Sports rights holders need to raise their game too, and get better at listening to what brands want to get out of a sponsorship deal, Morgan suggested.
“If we didn’t know what we wanted, we wouldn’t be doing our jobs,” he said.
And the jobs of people who hold the rights is to be ready to answer questions if a big business is looking to spend on a certain sport, Morgan said.
“Too many rights holders come in selling you what they think you want. Sponsorship 101 for me is to listen.”
Referring to his time working for marketing agencies (before HSBC, he worked for The Gem Group, which is owned by sports and entertainment management firm CSS Stellar, and sports marketing agency Craigie Taylor International), he said if he had his time again he’d “listen more”.

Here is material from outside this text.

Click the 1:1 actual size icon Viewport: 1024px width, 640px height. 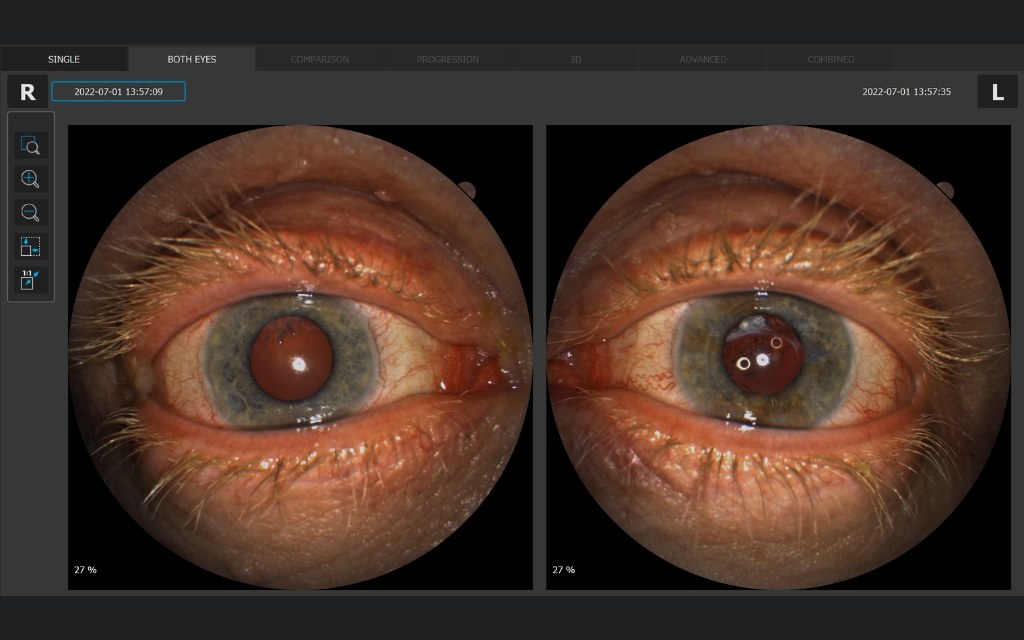pos(30,280)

Good sponsorship now is highly targeted, and decisions are made at the most senior level of a business, Morgan said.
“Look at the Olympics and the World Cup. We’re talking about mega companies who are not just putting discretionary dollars into play.”
“The key is to figure out what you’re trying to achieve. There’s lots of badging and that doesn’t help our industry.”
“Let’s do it properly. Let’s not build crap houses, let’s build decent architecture that will last.”
Morgan shared that HSBC cut back on the number of sports it backed five years ago. “We were doing too many things, and we spread ourselves too thinly,” he said.
“It’s better to do fewer things really well, and deliver against them,” he reasoned, referring to HSBC’s sponsorship of the British and Irish Lions rugby team.
“The reason it worked is that we became the marketing arm of the Lions. They wanted us to help them drive it.”
Morgan was being interviewed by Jasper Donat, the head of the event’s organiser Branded, who asked him for this thoughts on the future of the sports industry in Asia.
“The future is rosy [for sport]. But given the importance of sponsors funding growth, sponsors need to get better at doing it. And rights holders are there to partner with sponsors and not just there to take the money,” he said.
Morgan said he did not think sponsors could get much out of staging exhibition-style sporting events. “I’m not an advocate of exhibition stuff. Sport is binary in my view. There needs to be a winner and a loser.”
When asked by Donat which brands were getting it right with sponsorship, he pointed to Red Bull and beer brands “in the markets they can do things.”
These more consumer facing brands “can be a bit edgy,” he said, adding that Red Bull had invented the sector for taking sport to the extreme.